Für weitere Informationen siehe Fritz Kellers Buch über Karl Fischer, den ersten Teil der Erinnerungen eines anderen führenden Genossen der RKÖ (Georg Scheuer, Nur Narren fürchten nichts. Szenen aus dem dreißigjährigen Krieg 1915-1945, Wien: Verlag für Gesellschaftskritik, 1991) sowie die Skizze in einer Untersuchung von Fritz Keller (Gegen den Strom. Fraktionskämpfe in der KPÖ Trotzkisten und andere Gruppen, 1919-1945, Wien: Europaverlag, 1978, S. 141-148).

[7] Das Leben von Abraham Léon (1918-1944) ist von Ernest Mandel in einem Nachwort zur ersten englischsprachigen Ausgabe (1949) von dessen bedeutendem Werk zur materialistischen Konzeption der Judenfrage (abgeschlossen im Dezember 1942, geschrieben unter den Bedingungen der deutschen Besatzung, deutsche Ausgabe: Judenfrage und Kapitalismus, München: Trikont Verlag, 1971) skizziert worden (deutsch in: Zur jüdischen Frage, Frankfurt/M.: ISP-Verlag, 1977, S. 5-16). A. Léon kam 1940 von der radikalen sozialistisch-zionistischen Organisation Hashomer Hazair (Junge Garde) zur PSR.

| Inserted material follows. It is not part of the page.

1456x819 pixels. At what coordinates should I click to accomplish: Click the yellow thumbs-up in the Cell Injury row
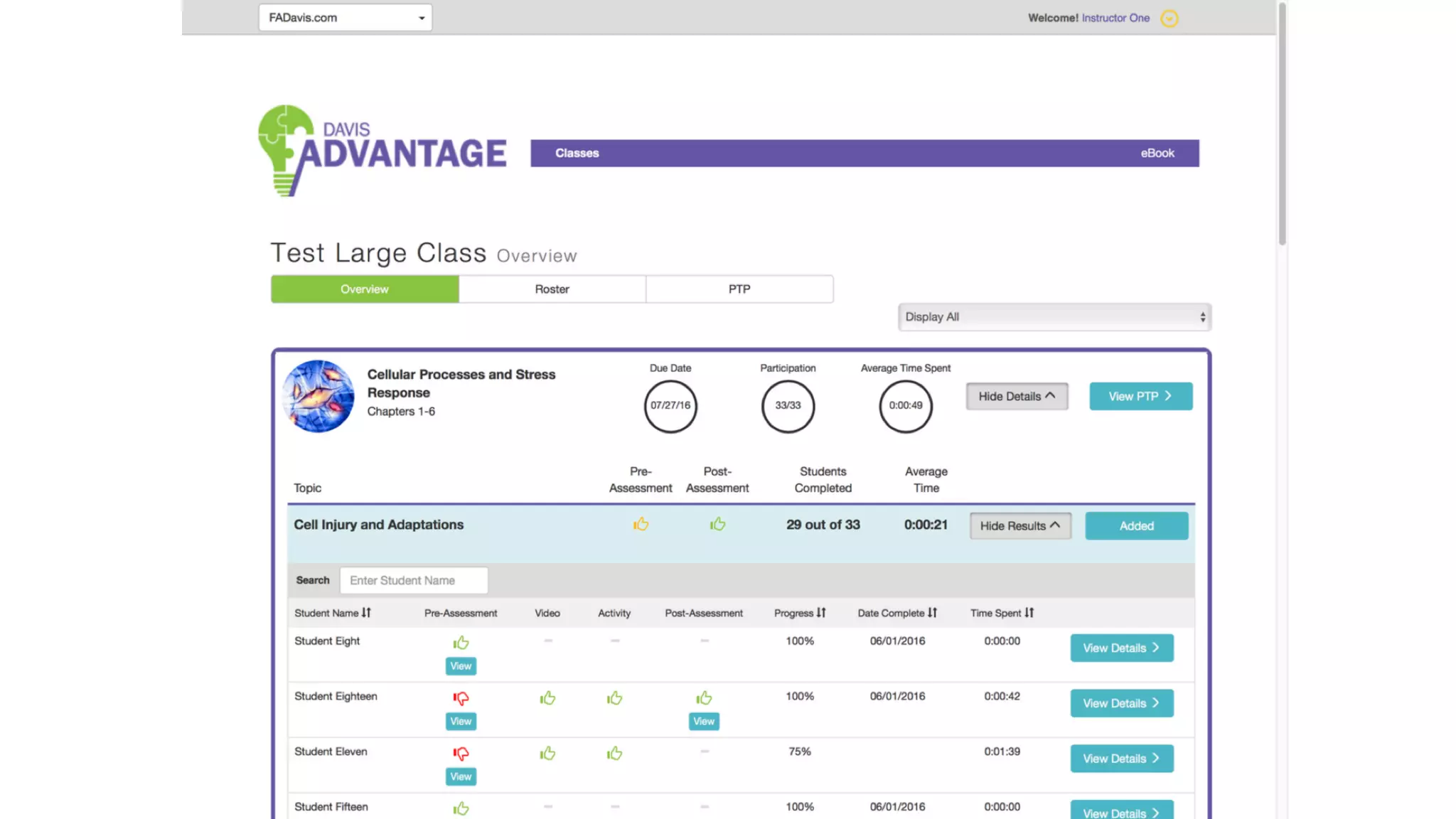pos(641,525)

[8] Marcel Baufrère (geschrieben, geboren 1914, wichtigstes Pseudonym: Liber, häufige Schreibweise des Familiennamens: Beaufrère) trat 1929 in Saumur der Sozialistischen Jugend bei und verließ die JS im Oktober 1936, um sich den JSR anzuschließen. 1938 wurde er Mitglied des ZK der POI und Geschäftsführer von Révolution, der Zeitung der JSR. Bei den Verhören der Gestapo in Rennes konnten er und seine Lebensgefährtin ihre wahre Identität verbergen. Nach seiner Rückkehr wurde er wieder Leitungsmitglied der PCI, bis er im März 1948 ausgeschlossen wurde, weil er der (pro-gaullistischen) RDR von J.-P. Sartre und D. Rousset beigetreten war. Er arbeitete 33 Jahre lang als Chef vom Dienst der Abteilung Informationen zu sozialen Fragen von Agence France Press. (Angaben nach: J.-M. Brabant und R. Prager, in: Dictionnaire biographique du mouvement ouvrier français, hrsg. von Jean Maitron, Bd. 18, Paris: les éditions ouvrières, 1982, S. 252/253.)